Pour modifier un standard de référence éprouvé depuis des décennies, il faut disposer d’arguments convaincants. Dans la gestion des eaux urbaines, ce standard est le suivant: les eaux usées des ménages et des entreprises sont collectées via des canalisations – depuis les années 60, surtout dans des stations d’épuration centralisées – puis traitées et restituées dans l’environnement. L’invention des canalisations a permis de garantir au fil du temps des conditions d’hygiène dans les agglomérations urbaines. Pourquoi modifier un tel système?

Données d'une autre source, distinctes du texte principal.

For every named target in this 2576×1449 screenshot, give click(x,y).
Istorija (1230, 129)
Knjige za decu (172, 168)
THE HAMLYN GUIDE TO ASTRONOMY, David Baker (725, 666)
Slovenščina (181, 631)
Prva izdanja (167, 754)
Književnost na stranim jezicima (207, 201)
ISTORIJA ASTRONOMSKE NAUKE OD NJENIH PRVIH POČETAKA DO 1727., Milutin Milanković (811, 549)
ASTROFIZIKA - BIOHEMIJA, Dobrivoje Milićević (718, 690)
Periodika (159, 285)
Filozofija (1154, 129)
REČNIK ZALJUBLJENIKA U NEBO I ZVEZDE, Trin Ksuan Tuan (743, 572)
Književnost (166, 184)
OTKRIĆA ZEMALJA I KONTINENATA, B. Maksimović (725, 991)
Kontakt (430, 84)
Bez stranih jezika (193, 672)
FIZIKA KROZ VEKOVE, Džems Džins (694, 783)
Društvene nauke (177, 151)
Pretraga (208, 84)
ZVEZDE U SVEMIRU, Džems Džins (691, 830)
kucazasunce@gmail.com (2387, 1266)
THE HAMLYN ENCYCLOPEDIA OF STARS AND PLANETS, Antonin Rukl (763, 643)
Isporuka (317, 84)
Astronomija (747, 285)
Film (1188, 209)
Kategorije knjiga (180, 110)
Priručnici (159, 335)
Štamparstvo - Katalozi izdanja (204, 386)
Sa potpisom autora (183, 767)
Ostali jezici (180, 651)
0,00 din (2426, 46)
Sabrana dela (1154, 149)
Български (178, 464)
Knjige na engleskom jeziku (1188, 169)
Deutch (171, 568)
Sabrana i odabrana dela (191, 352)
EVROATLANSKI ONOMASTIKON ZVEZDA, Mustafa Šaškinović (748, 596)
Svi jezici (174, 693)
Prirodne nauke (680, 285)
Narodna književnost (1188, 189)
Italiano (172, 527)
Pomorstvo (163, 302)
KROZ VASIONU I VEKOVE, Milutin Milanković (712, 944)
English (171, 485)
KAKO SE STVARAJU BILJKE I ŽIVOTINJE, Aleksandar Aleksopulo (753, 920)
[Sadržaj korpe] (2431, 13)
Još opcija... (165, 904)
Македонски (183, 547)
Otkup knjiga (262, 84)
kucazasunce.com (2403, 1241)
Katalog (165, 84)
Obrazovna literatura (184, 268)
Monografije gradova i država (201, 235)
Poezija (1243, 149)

Le professeur Bernhard Truffer est chef de groupe du département Sciences sociales de l’environnement de l’Eawag et travaille sur des dynamiques d’innovation et industrielles dans le domaine des technologies durables. Sa réponse est convaincante: l’être humain produit en moyenne un litre d’urine par jour, laquelle contient de grandes quantités d’azote ou de phosphore. Ce litre d’urine, dilué avec les 150 litres des autres eaux usées du ménage, est ensuite acheminé par les canalisations sur plusieurs kilomètres jusqu’à une station d’épuration centralisée où il est traité. «En fait, ce système n’est pas du tout efficace», affirme-t-il, «les systèmes de canalisation sont très étendus et la consommation d’eau est élevée.» Le chercheur plaide plutôt pour un traitement décentralisé des eaux usées adapté à la situation et pour une modularisation des infrastructures hydrauliques en Suisse. «Les installations décentralisées nécessitent moins de canalisations et moins d’eau, si le processus de retraitement est effectué via un circuit hydraulique.»
Cela semble d’ailleurs évident. «D’autant plus que de nouvelles technologies intelligentes permettront bientôt des systèmes modulaires fonctionnels et peu coûteux pour le traitement des eaux usées», ajoute le professeur Max Maurer, chef de groupe du département Gestion des eaux urbaines de l’Eawag.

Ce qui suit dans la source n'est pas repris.